## Challenges:
A: Answer these questions from the email, one line each, marked (i), (ii) and (iii):
(i) Which conference is named?
(ii) Which technologies are described as coming together to create a webapp solution?
(iii) How many XML UI language formats does the XUL Challenge 2004 Counter sample gallery show?
B: Condense the email's paragraph beginning "Another thing that was evident" into one shorter sentence that keeps its main facts.
C: Reproduce the email, starting at "So you can continue" and ending at "XForms) in action.", with "polemic" replaced by "debate".

## Supplied passage:
- From: T. V. Raman <tvraman@us.ibm.com>
- Date: Tue, 25 May 2004 09:07:01 -0700
- To: luxorxul@yahoo.ca
- Cc: www-forms@w3.org
And you're still missing the point --- which is unfortunate.
That excellent article you refer to is not talking about UI
languages it's talking about what it takes to put together
webapps -- and apps need to be more than screen-deep.
Another thing that was evident at the WWW 2004 conference was
the coming together of technologies such as XForms, CSS, SVG and
the DOM2/XML-Events bits to together create a best of breed
webapp solution.
Point solutions like the various UI-only languages you name
will remain relevant for niche cases --- but could become part
of a much bigger picture by playing together with XForms just as
CSS XHTML and SVG do.
So you can continue the polemic by asking "which is the best UI
language"; alternatively you can create web applications that
actually meet users needs.
>>>>> "Gerald" == Gerald Bauer <luxorxul@yahoo.ca> writes:
Gerald> Hello,
Gerald>
Gerald> as an addon to the "Is W3C's XForms the next big
Gerald> thing" post allow me to highlight the XUL Challenge
Gerald> 2004 Counter sample gallery that shows more than a
Gerald> dozen XML UI language formats (including W3C's
Gerald> XForms) in action.

## Record set:

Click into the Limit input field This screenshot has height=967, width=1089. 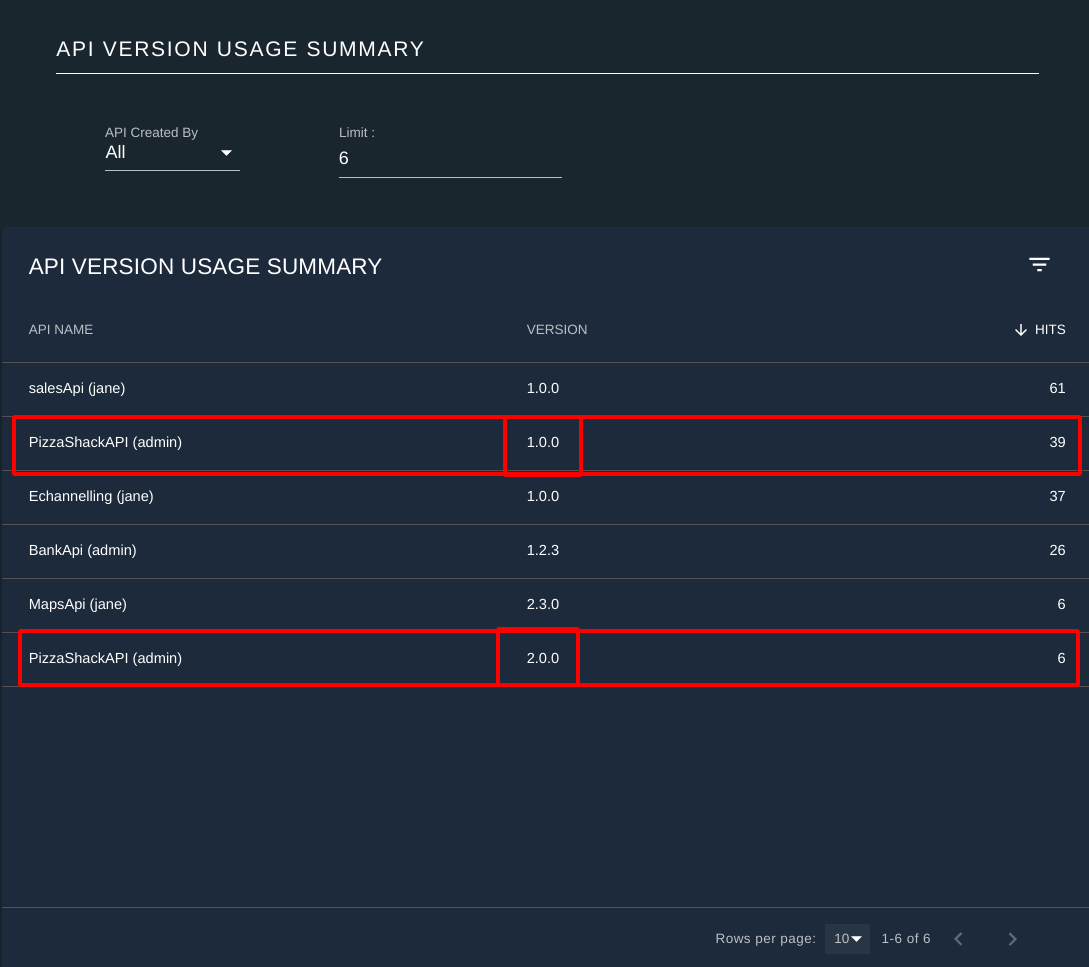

---

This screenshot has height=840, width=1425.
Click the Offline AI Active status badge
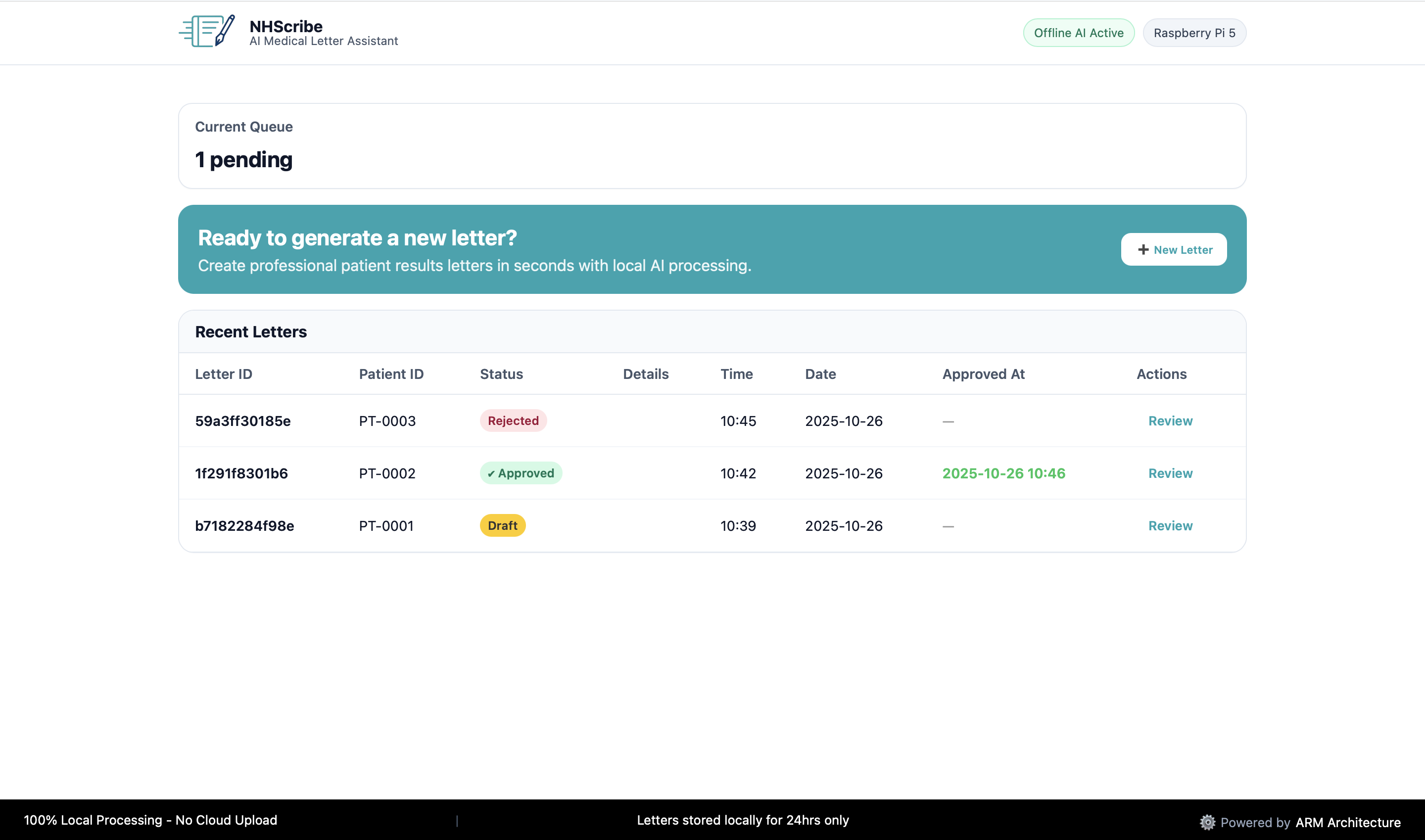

==

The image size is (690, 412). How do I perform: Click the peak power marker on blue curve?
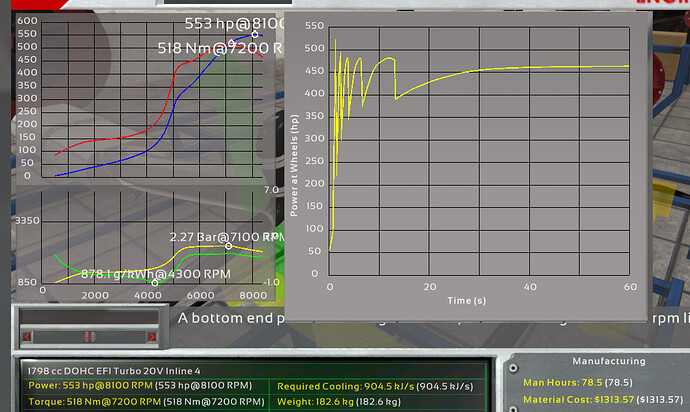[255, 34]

## Task solutions:
A:
(i) The WWW 2004 conference.
(ii) XForms, CSS, SVG and the DOM2/XML-Events bits.
(iii) More than a dozen.

B: The WWW 2004 conference showed XForms, CSS, SVG and DOM2/XML-Events combining into a best-of-breed webapp solution.

C:
So you can continue the debate by asking "which is the best UI
language"; alternatively you can create web applications that
actually meet users needs.
>>>>> "Gerald" == Gerald Bauer <luxorxul@yahoo.ca> writes:
Gerald> Hello,
Gerald>
Gerald> as an addon to the "Is W3C's XForms the next big
Gerald> thing" post allow me to highlight the XUL Challenge
Gerald> 2004 Counter sample gallery that shows more than a
Gerald> dozen XML UI language formats (including W3C's
Gerald> XForms) in action.